Hadoop Data Types Overview
Category | Data Type | Description |
Primitive | TINYINT | 1-byte signed integer |
Primitive | SMALLINT | 2-byte signed integer |
Primitive | INT | 4-byte signed integer |
Primitive | BIGINT | 8-byte signed integer |
Primitive | FLOAT | Single precision floating point |
Primitive | DOUBLE | Double precision floating point |
Primitive | BOOLEAN | True/False values |
Primitive | STRING | Character sequence |
Primitive | TIMESTAMP | Date and time values |
Primitive | BINARY | Byte sequence |
Complex | ARRAY | Ordered collection of fields |
Complex | MAP | Key-value pairs |
Complex | STRUCT | Container of named fields |
Complex | UNIONTYPE | Different types in same field |
Additional Notes:
- Primitive types are basic data types that cannot be broken down further
- Complex types are composed of multiple primitive types or other complex types
- All numeric types are signed
- STRING type has no length limit
Complex Data Types in Hadoop
ARRAY
Arrays in Hadoop are ordered collections that can hold elements of the same data type. They are similar to arrays in programming languages, allowing indexing and iteration.
graph LR
A[Array: scores] --> B[Index 0: 85]
A --> C[Index 1: 92]
A --> D[Index 2: 78]
style A fill:#f9f,stroke:#333
style B fill:#bbf,stroke:#333
style C fill:#bbf,stroke:#333
style D fill:#bbf,stroke:#333
MAP
Maps are collections of key-value pairs where each key must be unique. They're useful for storing related data pairs like configurations or attributes.
graph LR
M[Map: attributes] --> D1[department]
M --> L1[location]
D1 --> V1[IT]
L1 --> V2[NYC]
style M fill:#f9f,stroke:#333
style D1 fill:#bbf,stroke:#333
style L1 fill:#bbf,stroke:#333
style V1 fill:#dfd,stroke:#333
style V2 fill:#dfd,stroke:#333
STRUCT
Structs are containers that can hold named fields of different data types. They're similar to objects in programming languages and useful for organizing related fields.

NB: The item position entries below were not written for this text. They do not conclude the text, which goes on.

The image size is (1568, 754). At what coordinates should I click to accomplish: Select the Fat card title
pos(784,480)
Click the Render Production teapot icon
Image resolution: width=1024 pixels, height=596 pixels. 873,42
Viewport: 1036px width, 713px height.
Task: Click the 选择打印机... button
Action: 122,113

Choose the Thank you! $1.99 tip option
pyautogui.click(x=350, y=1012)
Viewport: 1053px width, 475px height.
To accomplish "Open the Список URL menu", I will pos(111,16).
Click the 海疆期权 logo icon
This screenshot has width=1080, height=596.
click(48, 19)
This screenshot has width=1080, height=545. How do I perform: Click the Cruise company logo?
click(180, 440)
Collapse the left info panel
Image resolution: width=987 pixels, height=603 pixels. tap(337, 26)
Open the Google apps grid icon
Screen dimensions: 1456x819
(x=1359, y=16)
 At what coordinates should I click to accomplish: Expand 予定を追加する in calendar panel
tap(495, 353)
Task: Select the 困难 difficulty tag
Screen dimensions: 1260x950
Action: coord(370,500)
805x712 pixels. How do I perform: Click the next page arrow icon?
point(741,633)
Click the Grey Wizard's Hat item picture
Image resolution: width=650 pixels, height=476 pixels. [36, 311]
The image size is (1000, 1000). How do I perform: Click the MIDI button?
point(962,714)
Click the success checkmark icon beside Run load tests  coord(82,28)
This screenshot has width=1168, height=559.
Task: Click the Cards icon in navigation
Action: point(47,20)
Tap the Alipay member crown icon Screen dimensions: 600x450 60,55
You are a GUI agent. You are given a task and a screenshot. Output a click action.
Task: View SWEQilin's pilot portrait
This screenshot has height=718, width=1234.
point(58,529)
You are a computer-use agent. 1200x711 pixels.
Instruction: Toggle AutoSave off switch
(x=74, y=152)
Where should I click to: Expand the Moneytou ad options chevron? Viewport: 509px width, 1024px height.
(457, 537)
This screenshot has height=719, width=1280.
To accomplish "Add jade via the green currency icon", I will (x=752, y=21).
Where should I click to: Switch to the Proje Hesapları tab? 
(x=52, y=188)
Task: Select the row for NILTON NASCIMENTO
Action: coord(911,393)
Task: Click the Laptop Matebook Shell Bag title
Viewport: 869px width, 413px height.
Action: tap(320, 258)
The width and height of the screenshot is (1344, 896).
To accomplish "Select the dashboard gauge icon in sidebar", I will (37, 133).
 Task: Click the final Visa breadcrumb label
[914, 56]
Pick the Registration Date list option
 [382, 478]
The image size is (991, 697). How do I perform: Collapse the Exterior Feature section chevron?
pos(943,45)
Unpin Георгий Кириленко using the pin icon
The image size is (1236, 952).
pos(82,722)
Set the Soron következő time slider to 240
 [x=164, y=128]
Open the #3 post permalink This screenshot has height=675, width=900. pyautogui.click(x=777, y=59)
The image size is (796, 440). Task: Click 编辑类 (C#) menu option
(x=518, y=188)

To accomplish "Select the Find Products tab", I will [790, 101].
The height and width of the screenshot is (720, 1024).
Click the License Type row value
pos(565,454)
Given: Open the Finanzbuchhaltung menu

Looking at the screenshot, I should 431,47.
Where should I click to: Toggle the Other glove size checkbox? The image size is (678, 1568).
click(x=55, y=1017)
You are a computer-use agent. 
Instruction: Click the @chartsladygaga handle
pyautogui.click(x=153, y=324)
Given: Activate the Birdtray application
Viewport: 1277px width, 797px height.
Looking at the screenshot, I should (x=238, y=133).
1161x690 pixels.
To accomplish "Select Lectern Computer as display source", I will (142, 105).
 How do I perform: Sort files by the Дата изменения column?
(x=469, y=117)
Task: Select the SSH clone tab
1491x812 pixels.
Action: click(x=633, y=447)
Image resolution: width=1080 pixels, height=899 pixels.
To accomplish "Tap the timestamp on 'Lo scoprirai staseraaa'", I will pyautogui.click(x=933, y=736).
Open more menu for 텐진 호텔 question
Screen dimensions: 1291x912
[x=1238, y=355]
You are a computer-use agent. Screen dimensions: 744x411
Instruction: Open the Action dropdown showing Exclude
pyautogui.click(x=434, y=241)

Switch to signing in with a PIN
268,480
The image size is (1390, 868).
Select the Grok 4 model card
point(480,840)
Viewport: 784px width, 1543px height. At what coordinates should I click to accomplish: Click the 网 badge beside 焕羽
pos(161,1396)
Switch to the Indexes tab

Here's a practical example of how STRUCT stores data in a nested structure:
CREATE TABLE employees (
id INT,
info STRUCT<
personal:STRUCT<
name:STRING,
age:INT,
email:STRING
>,
work:STRUCT<
department:STRING,
position:STRING,
salary:DOUBLE
>
>
);
-- Example data
{
"id": 101,
"info": {
"personal": {
"name": "John Smith",
"age": 30,
"email": "john.smith@company.com"
},
"work": {
"department": "Engineering",
"position": "Senior Developer",
"salary": 95000.00
}
}
}
Here's a visual representation using Mermaid diagram syntax:
graph TD
E[employees] --> ID[id: INT]
E --> INFO[info: STRUCT]
INFO --> P[personal: STRUCT]
INFO --> W[work: STRUCT]
P --> P1[name: STRING]
P --> P2[age: INT]
P --> P3[email: STRING]
W --> W1[department: STRING]
W --> W2[position: STRING]
W --> W3[salary: DOUBLE]
P1 --> PV1["John Smith"]
P2 --> PV2[30]
P3 --> PV3["john.smith@company.com"]
W1 --> WV1["Engineering"]
W2 --> WV2["Senior Developer"]
W3 --> WV3[95000.00]
style E fill:#f9f,stroke:#333
style INFO fill:#bbf,stroke:#333
style P fill:#dfd,stroke:#333
style W fill:#dfd,stroke:#333
In this example, the STRUCT type creates a hierarchical structure where related data is organized in logical groups. The outer STRUCT 'info' contains two inner STRUCTs: 'personal' and 'work', each containing specific attributes about an employee. This organization makes it easier to manage and query related data fields together.